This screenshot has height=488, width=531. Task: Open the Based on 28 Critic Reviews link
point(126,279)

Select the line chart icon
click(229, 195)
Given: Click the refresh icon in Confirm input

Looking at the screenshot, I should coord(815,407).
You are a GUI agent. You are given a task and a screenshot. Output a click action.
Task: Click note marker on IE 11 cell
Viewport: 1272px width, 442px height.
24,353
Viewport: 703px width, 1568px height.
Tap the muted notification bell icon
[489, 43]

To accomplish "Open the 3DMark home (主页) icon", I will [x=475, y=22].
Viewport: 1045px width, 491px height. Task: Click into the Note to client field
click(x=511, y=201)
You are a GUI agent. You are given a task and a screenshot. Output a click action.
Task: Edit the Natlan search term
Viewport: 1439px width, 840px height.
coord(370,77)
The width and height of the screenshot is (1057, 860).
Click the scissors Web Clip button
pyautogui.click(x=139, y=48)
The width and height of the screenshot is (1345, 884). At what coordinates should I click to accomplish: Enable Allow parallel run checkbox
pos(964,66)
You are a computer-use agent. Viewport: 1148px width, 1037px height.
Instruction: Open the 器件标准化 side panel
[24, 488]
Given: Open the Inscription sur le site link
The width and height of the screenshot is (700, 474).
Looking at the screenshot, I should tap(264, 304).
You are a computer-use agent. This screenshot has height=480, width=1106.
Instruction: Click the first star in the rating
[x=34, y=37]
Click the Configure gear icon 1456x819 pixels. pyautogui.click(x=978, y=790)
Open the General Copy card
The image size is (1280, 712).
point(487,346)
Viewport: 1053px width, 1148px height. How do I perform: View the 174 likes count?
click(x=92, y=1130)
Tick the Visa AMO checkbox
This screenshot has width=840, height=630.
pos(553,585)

......

Change every "Viewport" in the entries above to "Window" and write all the entries out again with nothing else altered.

This screenshot has height=488, width=531. Task: Open the Based on 28 Critic Reviews link
point(126,279)

Select the line chart icon
click(229, 195)
Given: Click the refresh icon in Confirm input

Looking at the screenshot, I should coord(815,407).
You are a GUI agent. You are given a task and a screenshot. Output a click action.
Task: Click note marker on IE 11 cell
Window: 1272px width, 442px height.
24,353
Window: 703px width, 1568px height.
Tap the muted notification bell icon
[489, 43]

To accomplish "Open the 3DMark home (主页) icon", I will [x=475, y=22].
Window: 1045px width, 491px height. Task: Click into the Note to client field
click(x=511, y=201)
You are a GUI agent. You are given a task and a screenshot. Output a click action.
Task: Edit the Natlan search term
Window: 1439px width, 840px height.
coord(370,77)
The width and height of the screenshot is (1057, 860).
Click the scissors Web Clip button
pyautogui.click(x=139, y=48)
The width and height of the screenshot is (1345, 884). At what coordinates should I click to accomplish: Enable Allow parallel run checkbox
pos(964,66)
You are a computer-use agent. Window: 1148px width, 1037px height.
Instruction: Open the 器件标准化 side panel
[24, 488]
Given: Open the Inscription sur le site link
The width and height of the screenshot is (700, 474).
Looking at the screenshot, I should tap(264, 304).
You are a computer-use agent. This screenshot has height=480, width=1106.
Instruction: Click the first star in the rating
[x=34, y=37]
Click the Configure gear icon 1456x819 pixels. pyautogui.click(x=978, y=790)
Open the General Copy card
The image size is (1280, 712).
point(487,346)
Window: 1053px width, 1148px height. How do I perform: View the 174 likes count?
click(x=92, y=1130)
Tick the Visa AMO checkbox
This screenshot has width=840, height=630.
pos(553,585)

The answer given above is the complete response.